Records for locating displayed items
★ ★ ★ ★ ★

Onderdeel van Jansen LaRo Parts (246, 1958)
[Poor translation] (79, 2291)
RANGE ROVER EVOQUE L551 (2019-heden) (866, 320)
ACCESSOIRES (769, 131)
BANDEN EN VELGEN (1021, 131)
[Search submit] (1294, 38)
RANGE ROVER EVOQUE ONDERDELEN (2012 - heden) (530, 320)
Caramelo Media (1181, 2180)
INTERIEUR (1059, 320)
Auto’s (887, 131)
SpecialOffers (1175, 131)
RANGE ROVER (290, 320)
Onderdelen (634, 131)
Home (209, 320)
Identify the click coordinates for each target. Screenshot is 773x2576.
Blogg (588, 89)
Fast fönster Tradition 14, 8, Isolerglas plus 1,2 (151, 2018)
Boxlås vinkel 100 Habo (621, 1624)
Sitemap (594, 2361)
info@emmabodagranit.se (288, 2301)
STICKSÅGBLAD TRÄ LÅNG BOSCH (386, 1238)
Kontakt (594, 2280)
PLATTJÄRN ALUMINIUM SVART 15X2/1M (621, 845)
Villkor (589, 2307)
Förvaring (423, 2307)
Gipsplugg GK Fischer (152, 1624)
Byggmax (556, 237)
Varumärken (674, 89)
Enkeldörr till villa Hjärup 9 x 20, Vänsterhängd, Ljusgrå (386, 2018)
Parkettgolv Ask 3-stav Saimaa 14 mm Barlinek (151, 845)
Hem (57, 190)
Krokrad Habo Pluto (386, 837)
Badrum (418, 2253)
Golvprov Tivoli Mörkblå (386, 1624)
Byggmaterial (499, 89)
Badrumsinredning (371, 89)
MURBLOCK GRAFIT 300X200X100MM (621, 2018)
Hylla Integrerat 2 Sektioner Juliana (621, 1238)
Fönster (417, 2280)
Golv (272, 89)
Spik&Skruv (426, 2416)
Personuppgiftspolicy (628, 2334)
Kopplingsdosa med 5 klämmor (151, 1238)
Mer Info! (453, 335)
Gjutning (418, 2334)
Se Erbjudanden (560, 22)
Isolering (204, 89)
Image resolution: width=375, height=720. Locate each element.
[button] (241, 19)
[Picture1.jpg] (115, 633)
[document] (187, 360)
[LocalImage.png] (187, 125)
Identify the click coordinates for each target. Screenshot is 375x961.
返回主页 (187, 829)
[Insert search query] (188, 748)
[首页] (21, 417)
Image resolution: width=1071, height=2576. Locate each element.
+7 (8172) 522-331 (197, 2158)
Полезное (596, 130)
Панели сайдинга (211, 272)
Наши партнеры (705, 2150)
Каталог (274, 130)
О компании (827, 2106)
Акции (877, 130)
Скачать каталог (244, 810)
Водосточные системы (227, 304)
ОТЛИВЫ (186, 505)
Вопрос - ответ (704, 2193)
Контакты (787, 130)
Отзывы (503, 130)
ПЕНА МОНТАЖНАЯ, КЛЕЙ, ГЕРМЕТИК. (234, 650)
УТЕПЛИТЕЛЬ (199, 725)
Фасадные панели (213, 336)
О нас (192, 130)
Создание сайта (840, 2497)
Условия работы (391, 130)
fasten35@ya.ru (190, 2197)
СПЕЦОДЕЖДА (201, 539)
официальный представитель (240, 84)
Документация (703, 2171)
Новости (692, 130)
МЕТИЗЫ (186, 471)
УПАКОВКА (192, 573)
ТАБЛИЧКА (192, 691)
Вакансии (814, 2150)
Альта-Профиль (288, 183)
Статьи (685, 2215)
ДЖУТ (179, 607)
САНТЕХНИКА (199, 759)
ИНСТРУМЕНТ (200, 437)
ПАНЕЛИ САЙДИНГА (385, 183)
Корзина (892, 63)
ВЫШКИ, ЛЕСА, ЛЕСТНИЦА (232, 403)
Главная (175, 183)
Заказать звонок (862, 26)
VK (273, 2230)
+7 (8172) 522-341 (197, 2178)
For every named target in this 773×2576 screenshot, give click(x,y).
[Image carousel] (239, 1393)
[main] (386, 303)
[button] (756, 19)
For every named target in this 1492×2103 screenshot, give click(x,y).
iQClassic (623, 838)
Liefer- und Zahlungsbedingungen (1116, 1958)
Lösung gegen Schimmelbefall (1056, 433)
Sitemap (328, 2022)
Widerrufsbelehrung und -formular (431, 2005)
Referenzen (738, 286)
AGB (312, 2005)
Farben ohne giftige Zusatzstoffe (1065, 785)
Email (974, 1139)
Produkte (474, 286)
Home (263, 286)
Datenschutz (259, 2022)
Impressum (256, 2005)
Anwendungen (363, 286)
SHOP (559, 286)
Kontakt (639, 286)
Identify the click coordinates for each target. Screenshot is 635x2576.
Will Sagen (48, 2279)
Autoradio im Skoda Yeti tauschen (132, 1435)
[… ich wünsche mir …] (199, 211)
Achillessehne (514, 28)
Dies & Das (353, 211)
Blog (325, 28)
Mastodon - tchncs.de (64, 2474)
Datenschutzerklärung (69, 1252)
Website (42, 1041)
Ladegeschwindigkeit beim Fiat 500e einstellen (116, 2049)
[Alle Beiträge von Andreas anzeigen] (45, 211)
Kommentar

★ ★ ★ ★ ★

- **Set exercise**
Output the records above as a numbered list, omitting any blank lines.

- **Written reply**
1. Onderdeel van Jansen LaRo Parts (246, 1958)
2. [Poor translation] (79, 2291)
3. RANGE ROVER EVOQUE L551 (2019-heden) (866, 320)
4. ACCESSOIRES (769, 131)
5. BANDEN EN VELGEN (1021, 131)
6. [Search submit] (1294, 38)
7. RANGE ROVER EVOQUE ONDERDELEN (2012 - heden) (530, 320)
8. Caramelo Media (1181, 2180)
9. INTERIEUR (1059, 320)
10. Auto’s (887, 131)
11. SpecialOffers (1175, 131)
12. RANGE ROVER (290, 320)
13. Onderdelen (634, 131)
14. Home (209, 320)
15. Identify the click coordinates for each target. Screenshot is 773x2576.
16. Blogg (588, 89)
17. Fast fönster Tradition 14, 8, Isolerglas plus 1,2 (151, 2018)
18. Boxlås vinkel 100 Habo (621, 1624)
19. Sitemap (594, 2361)
20. info@emmabodagranit.se (288, 2301)
21. STICKSÅGBLAD TRÄ LÅNG BOSCH (386, 1238)
22. Kontakt (594, 2280)
23. PLATTJÄRN ALUMINIUM SVART 15X2/1M (621, 845)
24. Villkor (589, 2307)
25. Förvaring (423, 2307)
26. Gipsplugg GK Fischer (152, 1624)
27. Byggmax (556, 237)
28. Varumärken (674, 89)
29. Enkeldörr till villa Hjärup 9 x 20, Vänsterhängd, Ljusgrå (386, 2018)
30. Parkettgolv Ask 3-stav Saimaa 14 mm Barlinek (151, 845)
31. Hem (57, 190)
32. Krokrad Habo Pluto (386, 837)
33. Badrum (418, 2253)
34. Golvprov Tivoli Mörkblå (386, 1624)
35. Byggmaterial (499, 89)
36. Badrumsinredning (371, 89)
37. MURBLOCK GRAFIT 300X200X100MM (621, 2018)
38. Hylla Integrerat 2 Sektioner Juliana (621, 1238)
39. Fönster (417, 2280)
40. Golv (272, 89)
41. Spik&Skruv (426, 2416)
42. Personuppgiftspolicy (628, 2334)
43. Kopplingsdosa med 5 klämmor (151, 1238)
44. Mer Info! (453, 335)
45. Gjutning (418, 2334)
46. Se Erbjudanden (560, 22)
47. Isolering (204, 89)
48. Image resolution: width=375, height=720. Locate each element.
49. [button] (241, 19)
50. [Picture1.jpg] (115, 633)
51. [document] (187, 360)
52. [LocalImage.png] (187, 125)
53. Identify the click coordinates for each target. Screenshot is 375x961.
54. 返回主页 (187, 829)
55. [Insert search query] (188, 748)
56. [首页] (21, 417)
57. Image resolution: width=1071, height=2576. Locate each element.
58. +7 (8172) 522-331 (197, 2158)
59. Полезное (596, 130)
60. Панели сайдинга (211, 272)
61. Наши партнеры (705, 2150)
62. Каталог (274, 130)
63. О компании (827, 2106)
64. Акции (877, 130)
65. Скачать каталог (244, 810)
66. Водосточные системы (227, 304)
67. ОТЛИВЫ (186, 505)
68. Вопрос - ответ (704, 2193)
69. Контакты (787, 130)
70. Отзывы (503, 130)
71. ПЕНА МОНТАЖНАЯ, КЛЕЙ, ГЕРМЕТИК. (234, 650)
72. УТЕПЛИТЕЛЬ (199, 725)
73. Фасадные панели (213, 336)
74. О нас (192, 130)
75. Создание сайта (840, 2497)
76. Условия работы (391, 130)
77. fasten35@ya.ru (190, 2197)
78. СПЕЦОДЕЖДА (201, 539)
79. официальный представитель (240, 84)
80. Документация (703, 2171)
81. Новости (692, 130)
82. МЕТИЗЫ (186, 471)
83. УПАКОВКА (192, 573)
84. ТАБЛИЧКА (192, 691)
85. Вакансии (814, 2150)
86. Альта-Профиль (288, 183)
87. Статьи (685, 2215)
88. ДЖУТ (179, 607)
89. САНТЕХНИКА (199, 759)
90. ИНСТРУМЕНТ (200, 437)
91. ПАНЕЛИ САЙДИНГА (385, 183)
92. Корзина (892, 63)
93. ВЫШКИ, ЛЕСА, ЛЕСТНИЦА (232, 403)
94. Главная (175, 183)
95. Заказать звонок (862, 26)
96. VK (273, 2230)
97. +7 (8172) 522-341 (197, 2178)
98. For every named target in this 773×2576 screenshot, give click(x,y).
99. [Image carousel] (239, 1393)
100. [main] (386, 303)
101. [button] (756, 19)
102. For every named target in this 1492×2103 screenshot, give click(x,y).
103. iQClassic (623, 838)
104. Liefer- und Zahlungsbedingungen (1116, 1958)
105. Lösung gegen Schimmelbefall (1056, 433)
106. Sitemap (328, 2022)
107. Widerrufsbelehrung und -formular (431, 2005)
108. Referenzen (738, 286)
109. AGB (312, 2005)
110. Farben ohne giftige Zusatzstoffe (1065, 785)
111. Email (974, 1139)
112. Produkte (474, 286)
113. Home (263, 286)
114. Datenschutz (259, 2022)
115. Impressum (256, 2005)
116. Anwendungen (363, 286)
117. SHOP (559, 286)
118. Kontakt (639, 286)
119. Identify the click coordinates for each target. Screenshot is 635x2576.
120. Will Sagen (48, 2279)
121. Autoradio im Skoda Yeti tauschen (132, 1435)
122. [… ich wünsche mir …] (199, 211)
123. Achillessehne (514, 28)
124. Dies & Das (353, 211)
125. Blog (325, 28)
126. Mastodon - tchncs.de (64, 2474)
127. Datenschutzerklärung (69, 1252)
128. Website (42, 1041)
129. Ladegeschwindigkeit beim Fiat 500e einstellen (116, 2049)
130. [Alle Beiträge von Andreas anzeigen] (45, 211)
131. Kommentar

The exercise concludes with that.